Stored data entries
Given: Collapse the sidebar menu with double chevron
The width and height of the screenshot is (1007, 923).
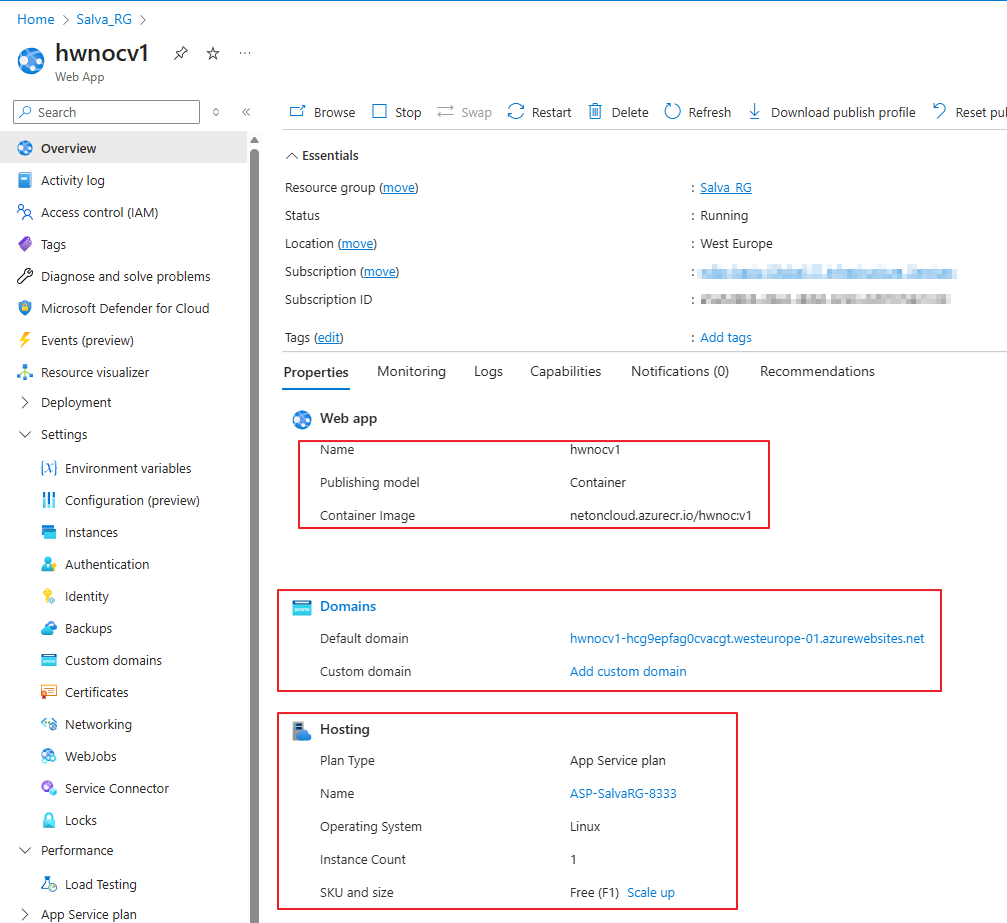Looking at the screenshot, I should 246,112.
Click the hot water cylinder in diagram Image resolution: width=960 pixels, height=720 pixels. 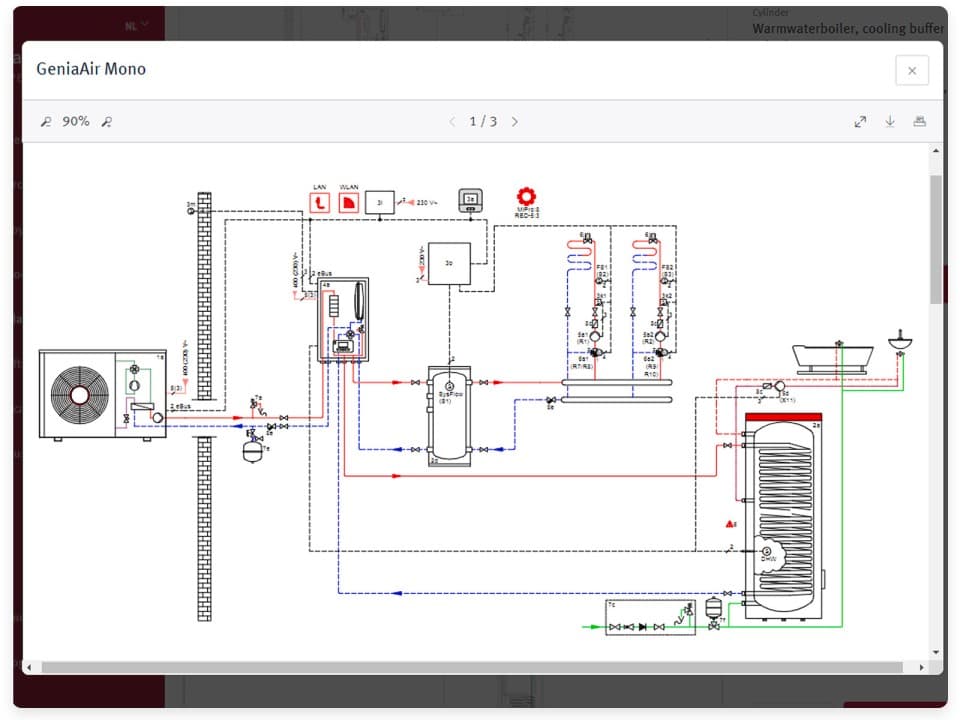click(785, 510)
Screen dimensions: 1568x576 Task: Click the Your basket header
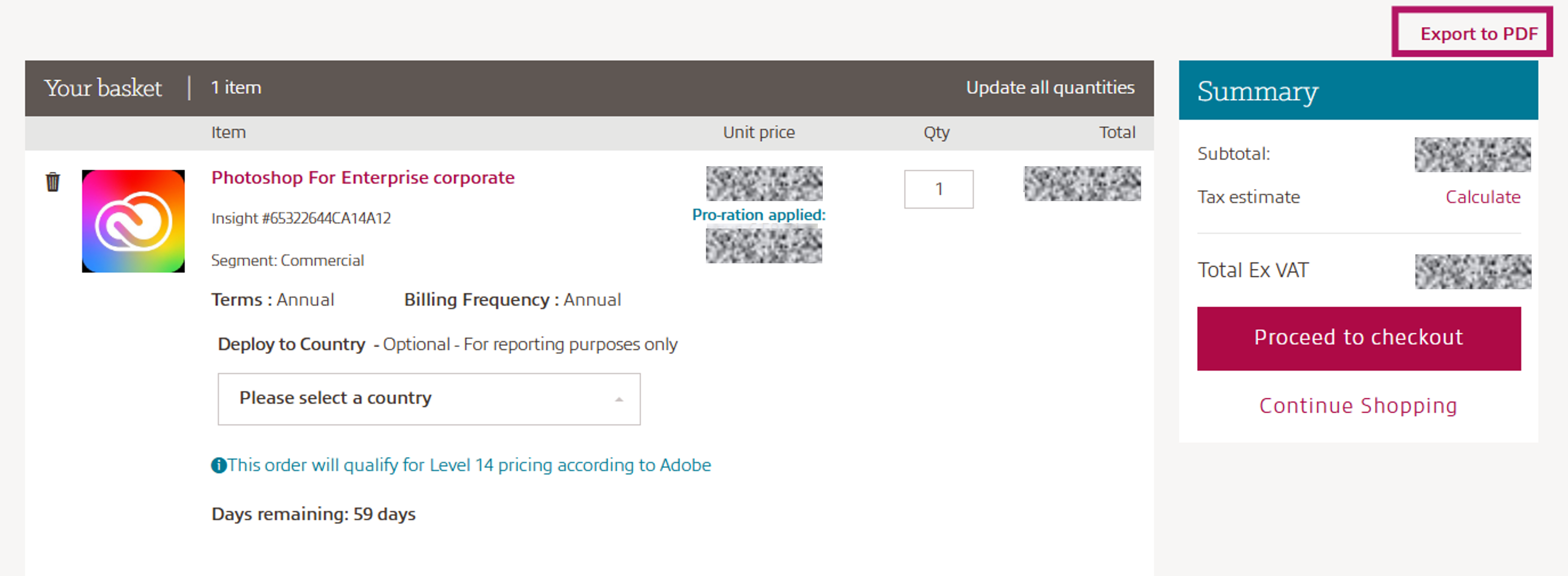point(102,87)
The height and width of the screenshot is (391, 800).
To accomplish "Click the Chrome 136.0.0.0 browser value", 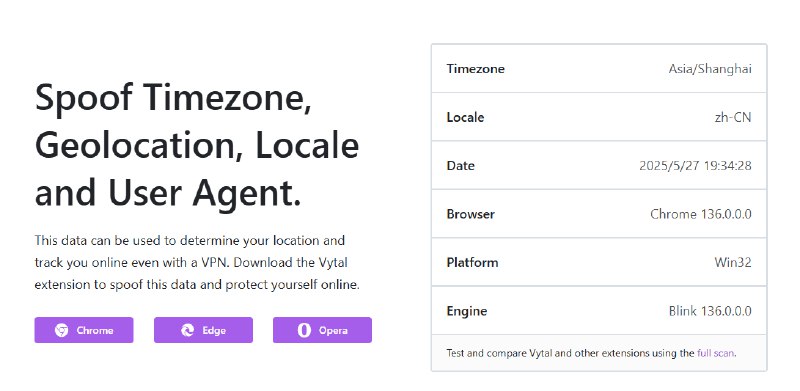I will (701, 214).
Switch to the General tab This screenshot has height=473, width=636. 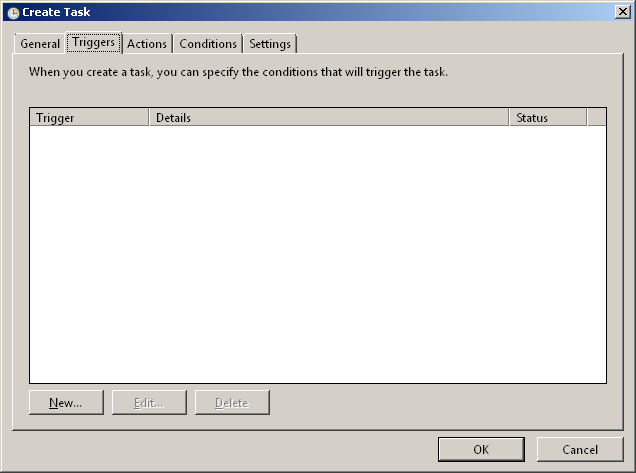pos(40,44)
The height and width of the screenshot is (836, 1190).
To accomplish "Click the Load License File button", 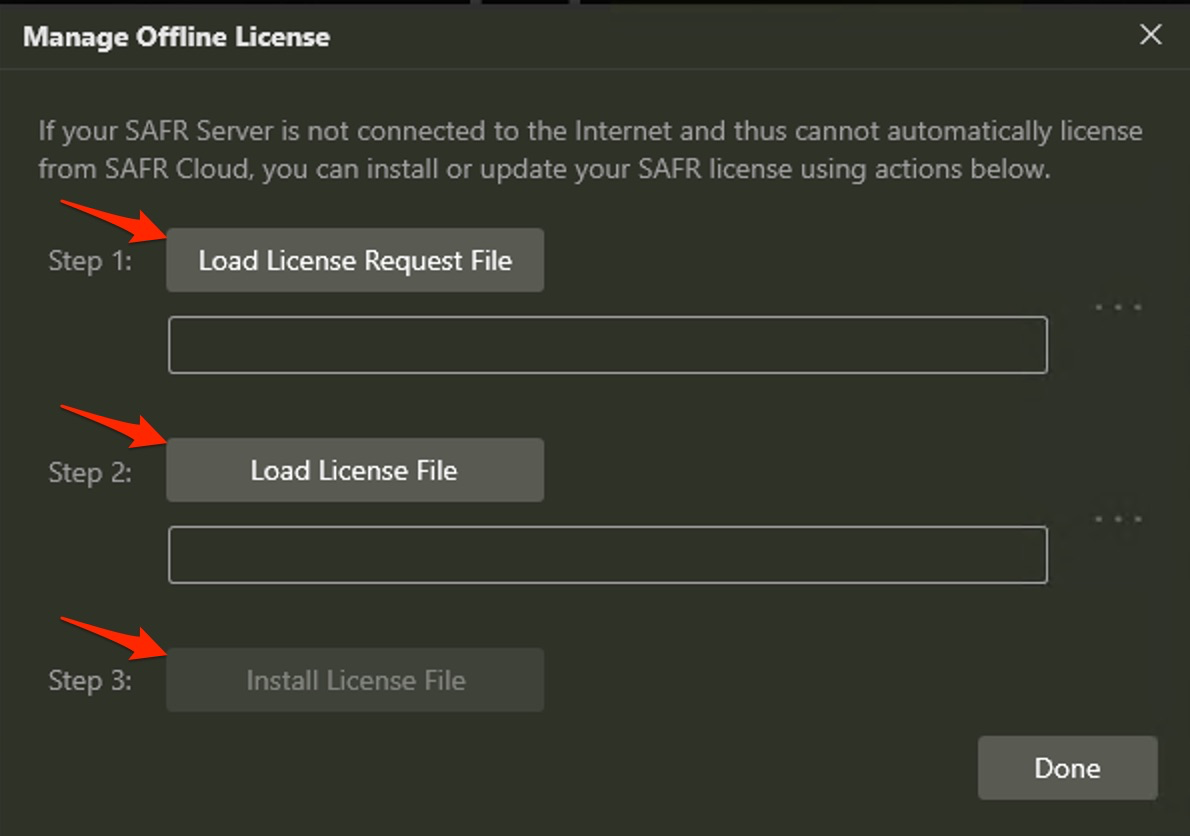I will tap(355, 471).
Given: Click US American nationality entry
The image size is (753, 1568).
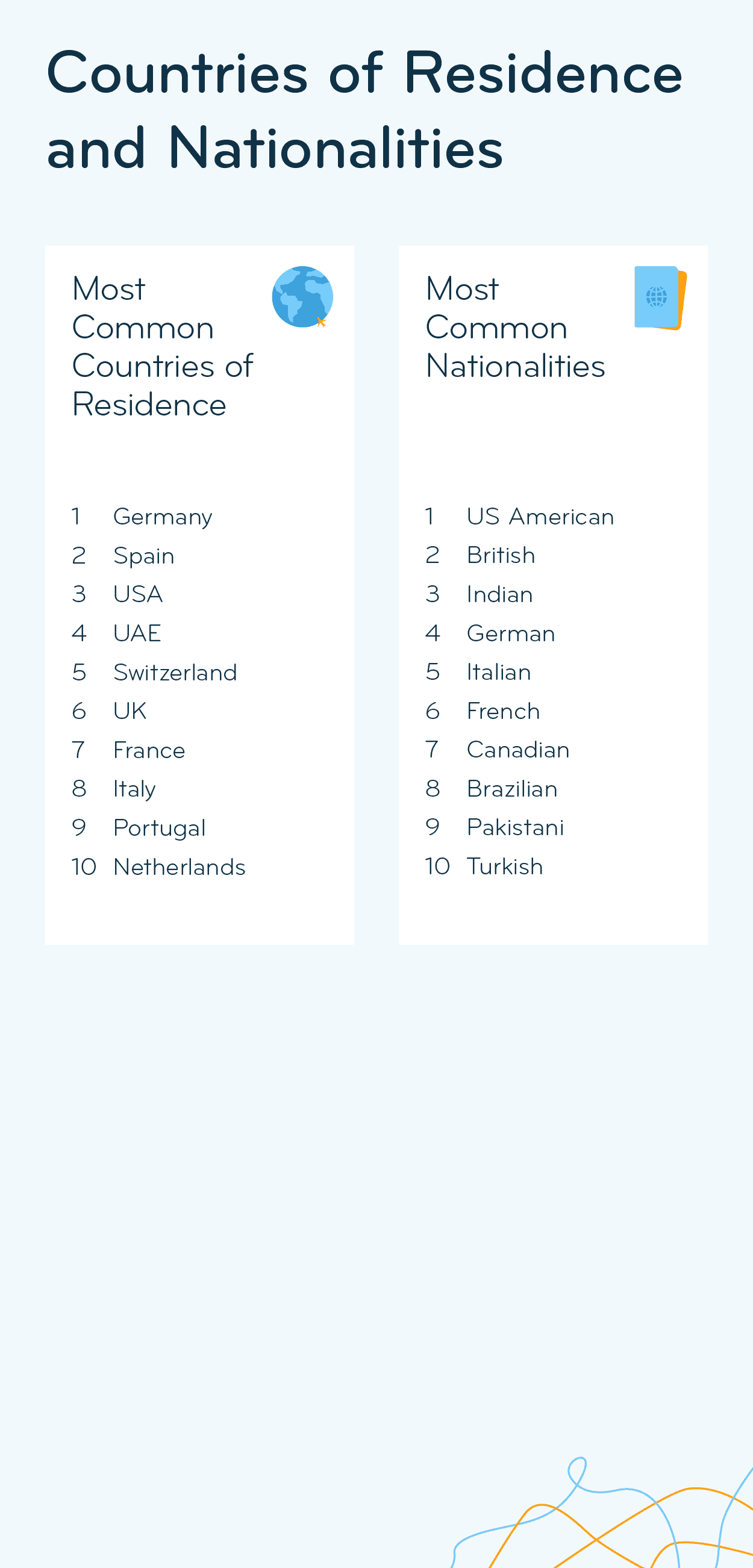Looking at the screenshot, I should pyautogui.click(x=540, y=517).
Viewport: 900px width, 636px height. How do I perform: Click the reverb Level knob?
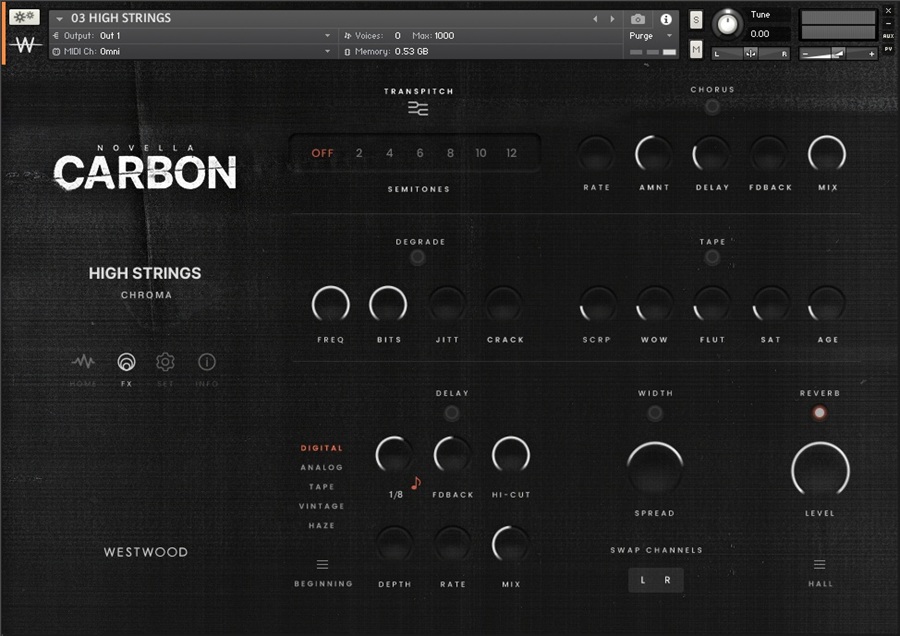820,469
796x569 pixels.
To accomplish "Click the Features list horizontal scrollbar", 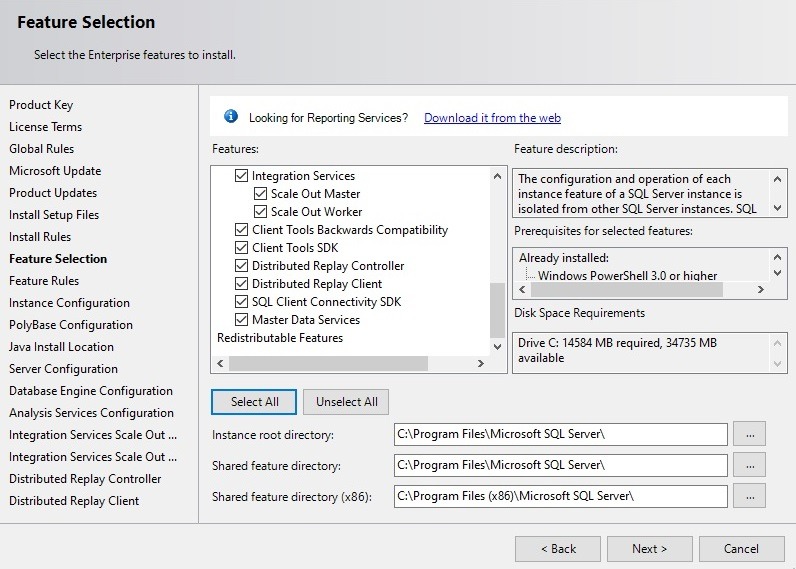I will coord(330,363).
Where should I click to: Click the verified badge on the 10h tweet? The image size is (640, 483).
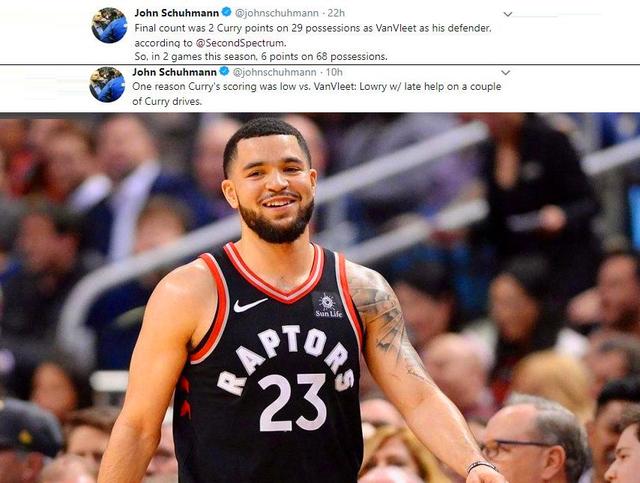click(x=224, y=71)
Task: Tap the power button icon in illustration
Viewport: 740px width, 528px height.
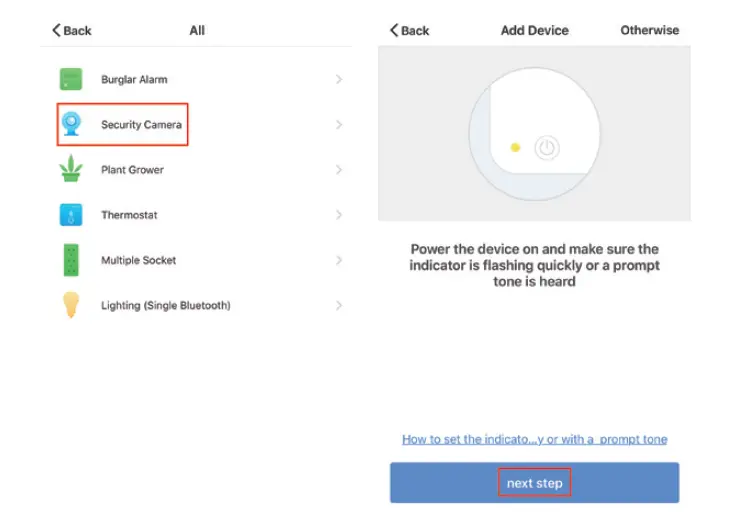Action: (x=545, y=148)
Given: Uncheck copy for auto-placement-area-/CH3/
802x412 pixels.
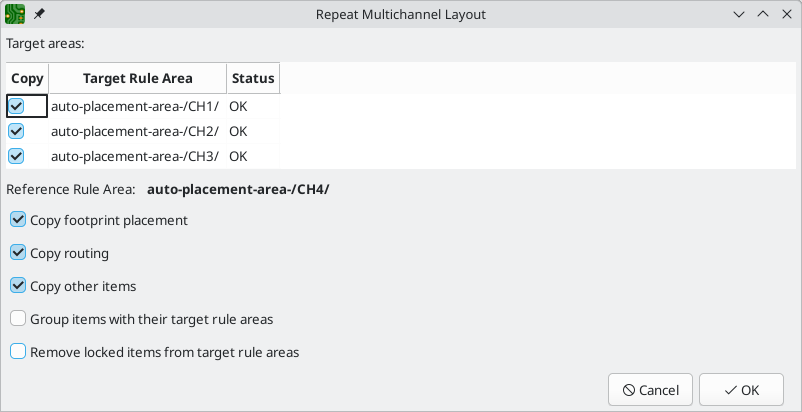Looking at the screenshot, I should (x=16, y=156).
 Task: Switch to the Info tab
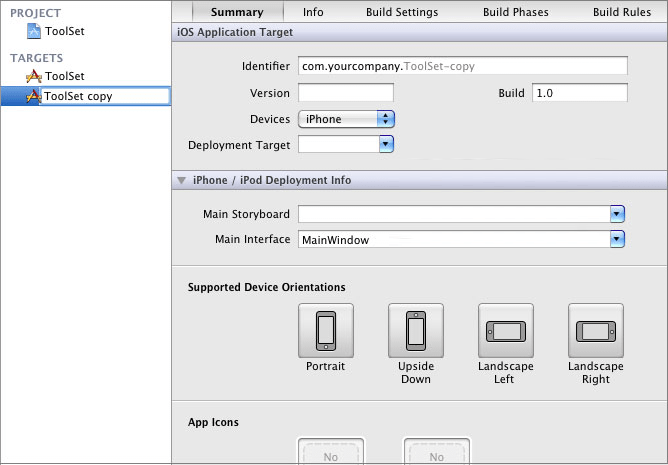click(x=313, y=13)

__What needs to be done__
Show every line of the data that includes the string "Given".

__Reply__
Given: Collapse the sidebar menu with double chevron
Given: Click US American nationality entry
Given: Uncheck copy for auto-placement-area-/CH3/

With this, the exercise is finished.